You might as well have embedded a scarlet “S” for “shame-filled” on my chest. Harsh judgment from others only strengthened the erroneous core belief that I was irreparably flawed. Everybody else was in on the “the joke” except the person who is going through it. I anxiously sat through rest of the roasting, and since misery loves company, I prayed another girl would be crucified. No such luck. I died alone. Like a play, the curtain parted and my neurosis appeared center stage for all to see. I felt naked and mortified.
If we didn’t long to be wanted and loved, then we wouldn’t care. If we didn’t care, then we couldn’t be shamed by other’s rejection or attacks.
Last month, I suggested as a way of breaking the chains of shame, we speak out and tell our story.
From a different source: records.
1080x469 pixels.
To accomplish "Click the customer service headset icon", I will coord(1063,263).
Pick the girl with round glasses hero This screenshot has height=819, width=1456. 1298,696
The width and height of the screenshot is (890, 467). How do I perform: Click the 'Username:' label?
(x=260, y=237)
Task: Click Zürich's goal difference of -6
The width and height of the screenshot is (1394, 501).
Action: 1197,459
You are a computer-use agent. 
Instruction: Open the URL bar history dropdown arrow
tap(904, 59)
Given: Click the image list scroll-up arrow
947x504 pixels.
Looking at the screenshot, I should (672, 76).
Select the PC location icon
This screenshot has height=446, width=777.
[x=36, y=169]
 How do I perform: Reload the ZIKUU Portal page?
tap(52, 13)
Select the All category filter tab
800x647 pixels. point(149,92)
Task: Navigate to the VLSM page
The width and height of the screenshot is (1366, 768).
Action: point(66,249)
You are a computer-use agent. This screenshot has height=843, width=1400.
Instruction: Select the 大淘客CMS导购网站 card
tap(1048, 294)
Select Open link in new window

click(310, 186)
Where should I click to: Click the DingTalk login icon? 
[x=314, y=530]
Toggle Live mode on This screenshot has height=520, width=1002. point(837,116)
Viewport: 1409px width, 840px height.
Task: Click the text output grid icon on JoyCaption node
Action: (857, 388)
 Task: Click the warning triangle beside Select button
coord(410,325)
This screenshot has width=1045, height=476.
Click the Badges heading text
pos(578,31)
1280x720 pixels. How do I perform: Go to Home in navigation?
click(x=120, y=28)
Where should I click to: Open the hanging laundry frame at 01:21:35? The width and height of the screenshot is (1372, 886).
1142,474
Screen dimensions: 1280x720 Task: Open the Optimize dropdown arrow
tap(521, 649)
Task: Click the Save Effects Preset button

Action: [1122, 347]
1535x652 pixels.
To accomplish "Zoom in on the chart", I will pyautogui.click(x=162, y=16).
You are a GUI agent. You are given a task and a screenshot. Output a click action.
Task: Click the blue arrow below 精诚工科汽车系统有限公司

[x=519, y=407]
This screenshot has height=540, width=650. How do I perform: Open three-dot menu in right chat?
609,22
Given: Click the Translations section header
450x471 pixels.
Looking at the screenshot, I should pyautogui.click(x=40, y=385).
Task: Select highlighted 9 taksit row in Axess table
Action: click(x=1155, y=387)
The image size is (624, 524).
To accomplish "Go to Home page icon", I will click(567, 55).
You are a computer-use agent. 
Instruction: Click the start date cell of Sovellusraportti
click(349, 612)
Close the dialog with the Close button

This month I want to share with you a powerful teaching of Jesus’s that literally set me free from shame, and I’m confident it will you too.
Psychologist Dorothy Rowe said, “To turn “natural” sadness into depression, all you have to do is blame yourself for the disaster that has befallen you.” If we desire to overcome shame (and often the accompanying depression), we need to figure out who is responsible. Who is really at fault? So, we clarify ownership. Jesus said:
The things that come out of the mouth come from the heart, and these make a man ‘unclean.’ For out of the heart come evil thoughts, murder, adultery, sexual immorality, theft, false testimony, slander. These are what make a man ‘unclean’ … (Matthew 15:18-20).
The good man brings good things out of the good stored up in his heart, and the evil man brings evil things out of the evil stored up in his heart. For out of the overflow of his heart his mouth speaks (Luke 6:45).
Some people can torment us into believing we’re dirty, unworthy, and unacceptable to God and to others, and we’re to blame. In biblical times, this condition was called “unclean.” Unclean translated means “impure.” Jesus is saying: It’s not what goes in my mouth that defiles me; it’s what comes out of my mouth and heart that defiles me. The mouth reveals most clearly the condition of the heart and thereby behavior. Therefore, if another person spews their verbal vomit onto me—calls me a blah…blah…blah, they cannot destroy my soul with their tongue, or make me feel contaminated because the verbal vomit came out of their mouth; it came out of their heart. The only thing that can dirty me is what comes from inside of my heart.
Second Corinthians 5:17 confirms that you are a new creation in Christ. You are no longer the same person. You have been made new spiritually by the power of God. Grasping the truth of Jesus’s words doesn’t change what happened, but it does change our perceptions of the event; it doesn’t rewrite the past, but it does rewrite the brain by rewriting a shame based sense of self.